En accord avec votre critique, un joli film que j'ai bien apprécié. Merci encore pour la recommandation ;-).

GTB
16/12/2021 à 12:07

Un film d'une beauté formelle absolument sidérante, porté par une galerie de personnages haute en couleurs et le regard nostalgique de Sorrentino sur sa naissance en tant que cinéaste à Naples et ce qui l'a construit -notamment sur son rapport au féminin-. Rarement le réal aura été si efficace à magnifier les émotions.
Contrairement à ce que prétendent certains discours, Netflix offre une fois encore une très belle œuvre.

MystereK
15/12/2021 à 21:09

Un film magnifique que j'ai pu découvrir sur grand écran et que je me réjouis de revois dans quelques mois sur le petit. Etant originaire de la région, ce film me rappelle, dans un contexte plus pauvre et moins bourgeois, mes vacances en Campanie.

Lou
15/12/2021 à 15:21

Magnifique balade poétique dans la mémoire d'un grand cinéaste. L'Amarcord de Sorrentino. Après sa magnifique "Dolce Vita" qu'était La Grande Bellezza (son chef-d'oeuvre) le grand Paolo poursuit avec autant de virtuosité que de nostalgie son parcours Fellinien.
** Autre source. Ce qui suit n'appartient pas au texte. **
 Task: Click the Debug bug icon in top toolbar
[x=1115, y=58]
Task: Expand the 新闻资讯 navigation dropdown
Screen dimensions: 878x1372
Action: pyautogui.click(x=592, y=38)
Une première vision ne suffit pas à épuiser toutes les richesses de ce métrage. Je le reverrai assez rapidement. C'est la marque des oeuvres qui comptent et resteront. Après Roma, Mank, The Irishman, Beasts of No Nation, The Disciple ou Malcolm & Marie, Netflix, productrice, dispose déjà de très grands films à son catalogue.

GTB
15/12/2021 à 13:37

Tellement de le visionner celui-là! Je suis déjà plutôt client du cinéma de Sorrentino mais les trailers de Hand of God me l'ont particulièrement vendu. Ça semble beau à en crever, et suffisamment personnel dans les thématiques pour qu'il ait donné le meilleur de lui-même.